Thanassis Stavrakis/AP
Thanassis Stavrakis/AP

Grécia pagou preço alto por resistir ao ajuste

Com a explosão da crise financeira do país no final dos anos 2000, houve cortes até nos benefícios dos aposentados

José Fucs, O Estado de S.Paulo

23 de dezembro de 2018 | 05h00

Entre todos os países, talvez nenhum mostre de forma tão clara as consequências dramáticas que o adiamento constante de reformas no sistema público de Previdência pode causar quanto a Grécia. 
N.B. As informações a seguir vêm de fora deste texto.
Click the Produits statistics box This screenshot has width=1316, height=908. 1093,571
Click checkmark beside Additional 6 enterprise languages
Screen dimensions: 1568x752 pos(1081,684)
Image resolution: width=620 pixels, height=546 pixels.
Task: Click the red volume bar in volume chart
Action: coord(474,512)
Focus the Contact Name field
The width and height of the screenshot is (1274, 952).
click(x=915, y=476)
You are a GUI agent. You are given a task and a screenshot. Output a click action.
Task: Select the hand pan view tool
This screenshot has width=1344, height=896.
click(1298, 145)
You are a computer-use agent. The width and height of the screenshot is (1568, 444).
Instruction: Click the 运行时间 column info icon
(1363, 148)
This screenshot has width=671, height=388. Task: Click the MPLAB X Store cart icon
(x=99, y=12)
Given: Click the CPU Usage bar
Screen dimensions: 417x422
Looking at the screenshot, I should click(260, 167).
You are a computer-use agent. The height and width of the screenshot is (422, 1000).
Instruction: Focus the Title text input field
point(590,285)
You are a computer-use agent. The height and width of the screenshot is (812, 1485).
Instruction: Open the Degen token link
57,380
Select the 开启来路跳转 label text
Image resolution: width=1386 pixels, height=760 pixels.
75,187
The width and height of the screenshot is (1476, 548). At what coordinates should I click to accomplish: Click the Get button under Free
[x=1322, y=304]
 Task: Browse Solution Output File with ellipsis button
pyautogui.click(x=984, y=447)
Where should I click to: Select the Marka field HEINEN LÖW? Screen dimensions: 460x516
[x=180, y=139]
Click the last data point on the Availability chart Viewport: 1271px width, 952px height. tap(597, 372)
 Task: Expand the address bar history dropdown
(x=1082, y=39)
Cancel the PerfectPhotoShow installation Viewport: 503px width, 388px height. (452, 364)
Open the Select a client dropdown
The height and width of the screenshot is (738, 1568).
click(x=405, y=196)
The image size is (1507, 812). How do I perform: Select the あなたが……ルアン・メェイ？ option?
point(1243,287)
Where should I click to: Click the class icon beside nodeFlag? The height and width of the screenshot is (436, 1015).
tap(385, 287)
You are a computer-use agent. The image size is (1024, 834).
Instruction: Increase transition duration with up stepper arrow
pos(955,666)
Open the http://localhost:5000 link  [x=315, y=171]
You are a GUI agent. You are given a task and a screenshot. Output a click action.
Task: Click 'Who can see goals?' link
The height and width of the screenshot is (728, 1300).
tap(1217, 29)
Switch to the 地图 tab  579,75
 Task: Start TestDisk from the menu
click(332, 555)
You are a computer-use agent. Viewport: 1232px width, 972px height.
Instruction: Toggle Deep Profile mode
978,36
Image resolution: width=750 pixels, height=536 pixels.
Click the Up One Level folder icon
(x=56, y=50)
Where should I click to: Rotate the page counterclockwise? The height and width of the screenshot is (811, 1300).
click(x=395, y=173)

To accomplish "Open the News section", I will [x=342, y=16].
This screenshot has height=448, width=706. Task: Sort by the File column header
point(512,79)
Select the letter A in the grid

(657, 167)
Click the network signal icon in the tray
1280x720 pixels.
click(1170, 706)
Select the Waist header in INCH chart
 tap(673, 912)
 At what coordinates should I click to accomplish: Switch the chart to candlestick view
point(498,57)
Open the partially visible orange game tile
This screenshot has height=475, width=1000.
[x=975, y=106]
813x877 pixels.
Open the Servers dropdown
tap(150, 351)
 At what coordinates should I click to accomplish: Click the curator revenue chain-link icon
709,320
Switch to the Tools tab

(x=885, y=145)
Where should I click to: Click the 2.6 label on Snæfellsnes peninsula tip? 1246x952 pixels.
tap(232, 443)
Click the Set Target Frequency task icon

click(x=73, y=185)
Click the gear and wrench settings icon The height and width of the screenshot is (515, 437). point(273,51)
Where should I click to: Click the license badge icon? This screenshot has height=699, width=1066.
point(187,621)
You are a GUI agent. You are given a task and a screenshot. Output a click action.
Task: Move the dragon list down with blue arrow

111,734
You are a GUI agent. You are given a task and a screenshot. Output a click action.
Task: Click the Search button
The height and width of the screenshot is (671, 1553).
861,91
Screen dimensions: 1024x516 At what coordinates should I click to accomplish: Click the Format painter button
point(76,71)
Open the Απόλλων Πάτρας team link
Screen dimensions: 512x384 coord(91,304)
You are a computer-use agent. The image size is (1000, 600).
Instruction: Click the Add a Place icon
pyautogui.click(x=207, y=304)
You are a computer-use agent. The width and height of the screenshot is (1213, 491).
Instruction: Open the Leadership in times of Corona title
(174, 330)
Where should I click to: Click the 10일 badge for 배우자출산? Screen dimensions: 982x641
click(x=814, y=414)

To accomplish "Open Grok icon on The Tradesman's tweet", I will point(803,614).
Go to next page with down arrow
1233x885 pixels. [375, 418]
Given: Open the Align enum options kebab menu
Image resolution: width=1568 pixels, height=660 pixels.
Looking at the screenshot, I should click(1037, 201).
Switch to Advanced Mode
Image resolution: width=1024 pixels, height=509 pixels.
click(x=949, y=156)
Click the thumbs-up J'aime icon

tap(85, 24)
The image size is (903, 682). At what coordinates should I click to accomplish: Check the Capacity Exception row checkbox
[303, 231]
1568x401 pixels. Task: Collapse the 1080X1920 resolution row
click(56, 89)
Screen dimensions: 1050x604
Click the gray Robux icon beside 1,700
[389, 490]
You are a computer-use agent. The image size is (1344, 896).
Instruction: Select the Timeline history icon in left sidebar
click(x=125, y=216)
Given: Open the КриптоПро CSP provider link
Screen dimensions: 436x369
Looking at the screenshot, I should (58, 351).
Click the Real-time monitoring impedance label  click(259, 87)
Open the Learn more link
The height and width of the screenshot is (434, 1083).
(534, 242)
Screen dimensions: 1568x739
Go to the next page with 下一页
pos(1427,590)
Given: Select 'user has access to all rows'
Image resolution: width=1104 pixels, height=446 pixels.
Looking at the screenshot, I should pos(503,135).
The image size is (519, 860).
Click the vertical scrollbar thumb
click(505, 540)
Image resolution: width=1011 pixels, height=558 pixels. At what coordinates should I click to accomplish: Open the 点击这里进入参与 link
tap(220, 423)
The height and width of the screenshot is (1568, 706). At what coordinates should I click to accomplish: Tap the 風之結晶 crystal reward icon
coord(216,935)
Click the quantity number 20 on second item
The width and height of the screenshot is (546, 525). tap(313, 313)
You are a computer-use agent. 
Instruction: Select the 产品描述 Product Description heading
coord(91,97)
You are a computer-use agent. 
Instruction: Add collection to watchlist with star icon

Por resistir à realização do ajuste, para manter o pagamento de generosos benefícios a aposentados e pensionistas, o país contraiu uma dívida externa impagável e acabou tendo de fazer a reforma na marra, para garantir a concessão de novos empréstimos e a rolagem dos antigos. Foi a maior operação-hospital de que se tem notícia na história.

Ironicamente, quem teve de negociar os “papagaios” de US$ 240 bilhões e administrar a crise, que quase tirou a Grécia da zona do euro, foi o governo do partido de esquerda Syriza, capitaneado pelo atual primeiro-ministro Alexis Tsipras, um dos que mais combatiam a política de austeridade fiscal e se opunham às reformas na Previdência, em gestões anteriores.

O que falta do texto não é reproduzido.